WRITTEN PROBLEM:
Repeat verbatim the passage of the dating blog post below, from "I started dating" up to and including "affects only me.".

TEXT BLOCK:
◇ ◇ ◇ ◇ ◇
Showing posts with label love. Show all posts
Showing posts with label love. Show all posts

Wednesday, April 27, 2016

Why I'm Dating That Guy With Green Hair (or Love, the Receiving End)

" I guess it's true that love is all you wanted/ cause you're giving it away like it's extra change/ hoping it'll end up in his pocket/ but he leaves you out like a penny in the rain..." ~Taylor Swift (yes, Taylor Swift is in my philosophical reflective post; sorry not sorry.)

I started dating for the first time this past December.  The best word I can think of to describe it is: surprising. And no, that's not just because my boyfriend does things like dye his hair the color of the ocean or randomly buy me a HUGE bag of Reese's peanut butter eggs (...in the middle of Lent. Luckily I didn't give up chocolate this year. Besides, it's the thought that counts, right?) It's because dating is nothing like I thought it would be. We go on dates sometimes and we love each other, but other than that I can't say it matches my expectations.

Perhaps the biggest surprise is that sometimes dating makes me feel terribleNot my boyfriend. Dating.  My boyfriend is a kind and awesome person who tries very hard to make me happy.  That is why sometimes, I feel like a terrible person.  Because often, I am not happy at all and my non-happiness no longer affects only me.

I am grumpy, irrational, and negative. I am irresponsible.  I am impatient.  I am anxious.  I am afraid.

He worries about me.

Kyle wants me to stop being so hard on myself.  He knows I need to take care of myself and he tries to take care of me, too.  And it's honestly confusing for me.  I am still unused to the phone calls where I can talk about and work through my anxieties, the offer of hugs or even a shoulder to cry on after a long day, the amused toleration of my grumpiness, messy hair, and weird food choices (why am I randomly obsessed with applesauce? nobody knows.) Sure, I do nice things for him just like I try to do nice things for everybody, but why would he pick me? 

People tell you often that loving the right person will bring out the best in you, and I think it's true.  My boyfriend doubles my enthusiasm, my goofiness, and my sense of accomplishment.  I also think he brings out the worst in me, which isn't really something people warn you about.  The truth is, trying to communicate and cooperate with another human being on a daily basis pretty much puts all your flaws you might be vaguely aware of (or avoiding completely) under a microscope.  I have a lot of issues.  Sometimes I'm tempted to call things off between us just because I'm so discouraged by my imperfections and worry they will discourage him, too.  I want him to be happy and I feel like I get in the way even if he denies it.

It's in my nature. I take care of people.  I have five younger siblings.  I have a lot of friends who come to me for advice because they're the kind of introverts who don't do the whole "feelings" thing or because they trust my empathy.  I have students now who rely on me to teach them.  There are younger girls at my church who look up to me.  So I take care of people, dang it.  I took the "it is in giving that we receive" part of that Saint Francis prayer to heart and gave away love like extra change, hoping it'd come back in my direction eventually but assuming it was only fair if it didn't. And when I felt I hadn't earned it, I pushed it away because I couldn't love myself enough to accept it.  I feel sometimes like I owe the world the straight A's, the service in my parish, the things that got me labeled "good".  Good example, good girl, good job.  In my mind, my worth depended on these things that I did and how well I did them.
◇ ◇ ◇ ◇ ◇
DATA ENTRIES:
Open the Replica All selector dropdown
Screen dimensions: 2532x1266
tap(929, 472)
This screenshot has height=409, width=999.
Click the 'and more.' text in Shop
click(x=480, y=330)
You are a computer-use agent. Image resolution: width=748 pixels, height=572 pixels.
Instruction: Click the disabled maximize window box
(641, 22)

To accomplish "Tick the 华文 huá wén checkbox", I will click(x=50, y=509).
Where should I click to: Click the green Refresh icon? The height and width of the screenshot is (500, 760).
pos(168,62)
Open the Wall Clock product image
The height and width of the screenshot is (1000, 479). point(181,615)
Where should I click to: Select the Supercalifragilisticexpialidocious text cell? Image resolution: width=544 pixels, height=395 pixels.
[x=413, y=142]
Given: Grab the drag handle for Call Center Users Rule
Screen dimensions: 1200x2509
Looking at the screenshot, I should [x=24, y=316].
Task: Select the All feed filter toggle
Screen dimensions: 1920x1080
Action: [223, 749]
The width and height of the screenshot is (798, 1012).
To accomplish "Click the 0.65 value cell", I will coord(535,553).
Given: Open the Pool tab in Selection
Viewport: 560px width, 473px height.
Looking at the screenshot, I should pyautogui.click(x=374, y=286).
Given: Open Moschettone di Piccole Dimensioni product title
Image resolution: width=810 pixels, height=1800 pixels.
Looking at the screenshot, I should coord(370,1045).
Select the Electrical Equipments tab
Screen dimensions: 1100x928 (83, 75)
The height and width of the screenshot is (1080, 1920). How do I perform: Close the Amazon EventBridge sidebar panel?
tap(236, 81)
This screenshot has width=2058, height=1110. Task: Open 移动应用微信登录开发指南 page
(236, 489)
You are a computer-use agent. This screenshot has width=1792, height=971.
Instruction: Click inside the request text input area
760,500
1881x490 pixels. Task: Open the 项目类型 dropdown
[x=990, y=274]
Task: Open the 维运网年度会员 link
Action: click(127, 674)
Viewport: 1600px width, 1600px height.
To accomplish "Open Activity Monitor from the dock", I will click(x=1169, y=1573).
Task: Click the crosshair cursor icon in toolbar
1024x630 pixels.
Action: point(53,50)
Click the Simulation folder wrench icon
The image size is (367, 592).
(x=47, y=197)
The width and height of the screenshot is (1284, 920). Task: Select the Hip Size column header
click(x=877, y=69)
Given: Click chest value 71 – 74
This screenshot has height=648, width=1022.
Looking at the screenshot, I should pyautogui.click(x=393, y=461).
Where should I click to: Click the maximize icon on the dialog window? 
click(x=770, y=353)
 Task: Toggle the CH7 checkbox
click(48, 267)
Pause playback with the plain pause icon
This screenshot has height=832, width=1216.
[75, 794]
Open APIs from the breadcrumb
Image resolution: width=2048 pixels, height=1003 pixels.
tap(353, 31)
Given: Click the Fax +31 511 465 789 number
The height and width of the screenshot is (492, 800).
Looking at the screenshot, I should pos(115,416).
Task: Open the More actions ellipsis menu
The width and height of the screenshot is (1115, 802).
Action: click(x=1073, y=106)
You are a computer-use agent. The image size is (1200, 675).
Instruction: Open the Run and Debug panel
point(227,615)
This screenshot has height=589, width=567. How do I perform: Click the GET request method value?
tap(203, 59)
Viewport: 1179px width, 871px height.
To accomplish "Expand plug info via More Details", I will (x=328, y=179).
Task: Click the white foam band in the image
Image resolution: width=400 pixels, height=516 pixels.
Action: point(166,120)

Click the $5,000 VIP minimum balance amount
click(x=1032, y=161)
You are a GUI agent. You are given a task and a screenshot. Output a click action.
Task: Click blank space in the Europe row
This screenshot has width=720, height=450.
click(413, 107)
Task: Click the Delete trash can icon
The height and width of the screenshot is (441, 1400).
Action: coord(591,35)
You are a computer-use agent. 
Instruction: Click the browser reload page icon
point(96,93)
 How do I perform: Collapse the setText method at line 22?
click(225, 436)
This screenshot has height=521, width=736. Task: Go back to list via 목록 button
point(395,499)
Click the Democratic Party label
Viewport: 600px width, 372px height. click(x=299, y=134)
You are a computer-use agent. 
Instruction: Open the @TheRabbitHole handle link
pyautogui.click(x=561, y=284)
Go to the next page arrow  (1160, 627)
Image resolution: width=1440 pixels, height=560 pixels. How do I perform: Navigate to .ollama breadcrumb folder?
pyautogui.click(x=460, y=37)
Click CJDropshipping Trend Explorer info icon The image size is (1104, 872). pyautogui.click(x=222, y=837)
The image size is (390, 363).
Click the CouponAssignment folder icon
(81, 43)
◇ ◇ ◇ ◇ ◇
EXERCISE OUTPUT:
I started dating for the first time this past December.  The best word I can think of to describe it is: surprising. And no, that's not just because my boyfriend does things like dye his hair the color of the ocean or randomly buy me a HUGE bag of Reese's peanut butter eggs (...in the middle of Lent. Luckily I didn't give up chocolate this year. Besides, it's the thought that counts, right?) It's because dating is nothing like I thought it would be. We go on dates sometimes and we love each other, but other than that I can't say it matches my expectations.

Perhaps the biggest surprise is that sometimes dating makes me feel terribleNot my boyfriend. Dating.  My boyfriend is a kind and awesome person who tries very hard to make me happy.  That is why sometimes, I feel like a terrible person.  Because often, I am not happy at all and my non-happiness no longer affects only me.